Special Session 2023B convened on February 6. At that time, House Bill (HB) 5B, sponsored by Representative John Snyder (R-Stuart), and Senate Bill (SB) 6B, by Senator Blaise Ingoglia (R-Spring Hill), were introduced. The identical companion bills would:
- create the Unauthorized Alien Transport Program within the state’s Division of Emergency Management (DEM) to voluntarily transport aliens, who have already been processed and released by the federal government (“inspected aliens”), anywhere in the United States;
- authorize the DEM to adopt administrative rules to implement the program;
- authorize the DEM to directly contract for services to implement the program rather than the state’s Department of Management Services;
- allow the DEM to bypass much of the state’s competitive procurement/contract bidding laws in order to implement the program;
- appropriate $10 million to fund the program; and
- set a June 30, 2025, expiration date for the program unless renewed by the legislature.
Both bills moved rapidly through the legislative process. SB 6B passed the Senate Fiscal Policy Committee on February 7 and then the full Senate the next day along a party-line vote with all 12 Democrats opposing. The House version, HB 5B, passed the House Appropriations Committee on February 6 and the House Judiciary Committee on February 8. However, the House decided to consider the Senate version on the House floor. SB 6B passed the House on February 9, by a vote of 77-34, with Rep. Mike Beltran (R-Lithia) the only Republican to join all the Democrats in opposition.

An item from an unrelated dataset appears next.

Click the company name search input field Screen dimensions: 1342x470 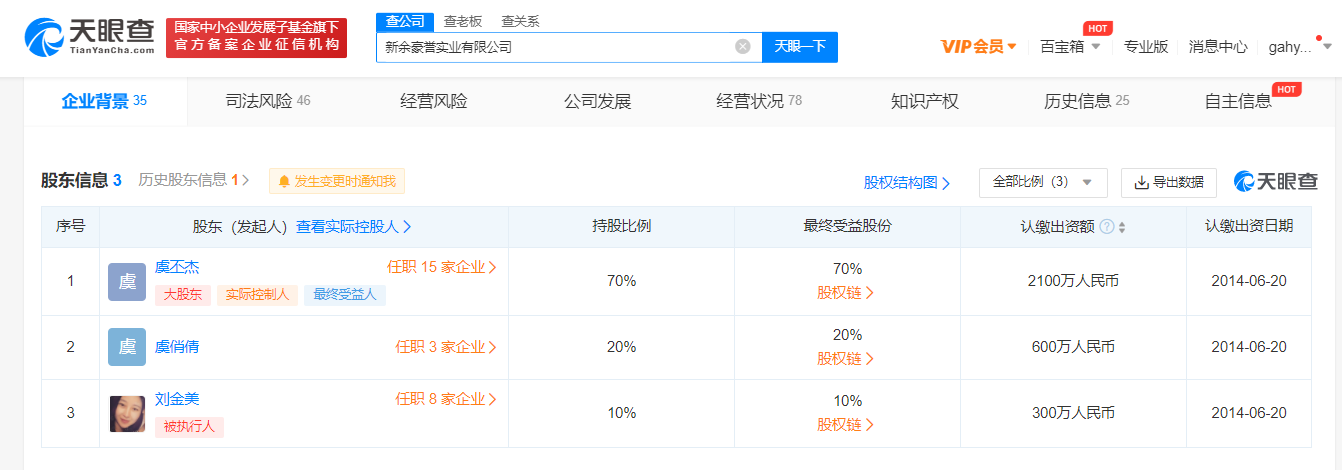(x=556, y=47)
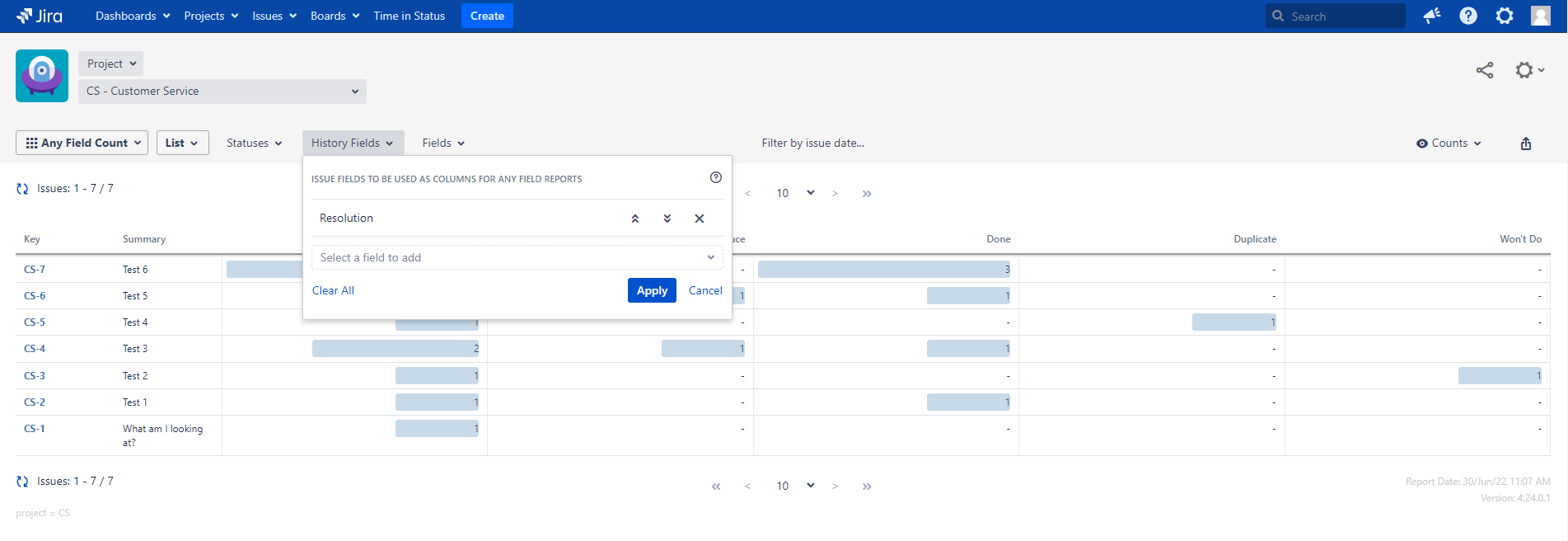This screenshot has width=1568, height=541.
Task: Open the Counts view dropdown
Action: (x=1449, y=143)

While debating the bill on the House floor, Rep. Juan Alfonso Fernandez-Barquin (R-Kendall) explained that the program would actually benefit both Florida and the illegal aliens themselves, who would only be transported voluntarily, saying “[t]hey’re going to get more benefits in the sanctuary state or city than they would here, and we’re simply providing them with a free ticket.”
The Senate bill’s sponsor Sen. Ingoglia stressed the same point, namely that “[t]his bill allows for voluntary transport of inspected aliens to places around the country, to sanctuary cities and states who have allocated resources for these purposes,” adding, “[t]he state of Florida has not and never will be a sanctuary state.”
Democrats in both chambers tried unsuccessfully to amend the bills to weaken or slow them down.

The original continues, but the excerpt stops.